The f in your f() is redundant, but I can work with it.
Simply stating it over and over isn't proof.
We're doing Boolean Algebra here not Algebra, the rules for transitory
functions are different.
I'll even do you a favor and list the Boolean Laws and Theorems for you:
1) X+0=X X*1=X
2) X+1=1 X*0=0
3) X+X=X X*X=X
4) (X')'=X
5) X+X'=X X*X'=0
6) X+Y=Y+X X*Y=Y*X
7) (X+Y)+Z=X+(Y+Z) (XY)Z=X(YZ)=XYZ
=X+Y+Z
8) X(Y+Z)=XY+XZ X+YZ=(X+Y)*(X+Z)
9) XY+XY'=X (X+Y)*(X+Y')=X
10) X+XY=X X(X+Y)=X
11) (X+Y')Y=XY XY'+Y=X+Y
12) (X+Y+Z+...)'=X'Y'Z'... (XYX...)'=X'+Y'+Z'+...
13) [f(X1, X2, X3,...,0,1,+,*)]'= f(X1', X2', X3',...,1,0,*,+)
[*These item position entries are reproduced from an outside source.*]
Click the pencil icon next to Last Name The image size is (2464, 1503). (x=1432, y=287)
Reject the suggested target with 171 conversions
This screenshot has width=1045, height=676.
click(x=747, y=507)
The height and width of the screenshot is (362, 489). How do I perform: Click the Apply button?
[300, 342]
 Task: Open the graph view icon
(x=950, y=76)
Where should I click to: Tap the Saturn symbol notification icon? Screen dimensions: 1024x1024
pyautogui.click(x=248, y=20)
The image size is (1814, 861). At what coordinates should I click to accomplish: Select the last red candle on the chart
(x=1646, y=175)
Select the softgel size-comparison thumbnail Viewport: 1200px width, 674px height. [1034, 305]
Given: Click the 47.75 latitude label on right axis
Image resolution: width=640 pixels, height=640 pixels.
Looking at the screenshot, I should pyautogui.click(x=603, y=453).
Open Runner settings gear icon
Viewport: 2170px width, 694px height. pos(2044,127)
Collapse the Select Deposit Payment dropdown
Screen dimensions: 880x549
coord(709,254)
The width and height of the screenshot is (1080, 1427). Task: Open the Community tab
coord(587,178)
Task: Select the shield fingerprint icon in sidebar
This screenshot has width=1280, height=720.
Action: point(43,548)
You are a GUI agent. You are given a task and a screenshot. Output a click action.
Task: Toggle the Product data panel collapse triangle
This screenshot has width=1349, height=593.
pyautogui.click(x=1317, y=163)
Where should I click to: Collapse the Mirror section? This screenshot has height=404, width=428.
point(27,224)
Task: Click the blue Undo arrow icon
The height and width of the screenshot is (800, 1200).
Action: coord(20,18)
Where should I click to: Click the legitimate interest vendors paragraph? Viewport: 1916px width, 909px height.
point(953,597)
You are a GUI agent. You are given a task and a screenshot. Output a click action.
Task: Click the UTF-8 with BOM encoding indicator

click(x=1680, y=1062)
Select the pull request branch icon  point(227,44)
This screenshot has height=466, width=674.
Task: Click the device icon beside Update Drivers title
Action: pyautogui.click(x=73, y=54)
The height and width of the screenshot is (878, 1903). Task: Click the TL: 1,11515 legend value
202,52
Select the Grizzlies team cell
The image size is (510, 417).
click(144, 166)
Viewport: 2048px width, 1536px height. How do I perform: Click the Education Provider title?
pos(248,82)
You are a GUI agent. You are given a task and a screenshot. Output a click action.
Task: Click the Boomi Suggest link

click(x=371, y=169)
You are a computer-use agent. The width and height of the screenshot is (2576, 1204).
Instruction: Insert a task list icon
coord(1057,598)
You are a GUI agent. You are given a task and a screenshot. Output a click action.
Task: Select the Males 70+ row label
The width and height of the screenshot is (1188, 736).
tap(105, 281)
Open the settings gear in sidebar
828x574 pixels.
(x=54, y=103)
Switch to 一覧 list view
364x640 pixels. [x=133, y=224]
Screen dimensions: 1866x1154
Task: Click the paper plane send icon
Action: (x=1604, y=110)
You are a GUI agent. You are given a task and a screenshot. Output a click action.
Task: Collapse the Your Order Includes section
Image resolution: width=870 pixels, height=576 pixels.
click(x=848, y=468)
{The following two are called Duality Theorems, not important here}
14) (X+Y+Z+...)^D = XYZ... (XYZ...)^D=X+Y+Z+...
15) [f(X1, X2, X3, ...,0,1,+,*)]^D=f(X1, X2, X3,...,1,0,*,+)
16) XY+YZ+X'Z=XY+X'Z (X+Y)*(Y+Z)*(X'+Z)=(X+Y)*(X'+Z)
17) (X+Y)(X'+Z)=XZ+X'Y
The ones you and your dualist-atheism buddies are confused on are #4, #12,
& #13.
By #4 we have:
^(X)=(^X)
By #12 we have:
^(X)=^X
By #13 we have:
^f(X) = f(^X)
All are clearly contrary to your assertion.
Balls in your court junior.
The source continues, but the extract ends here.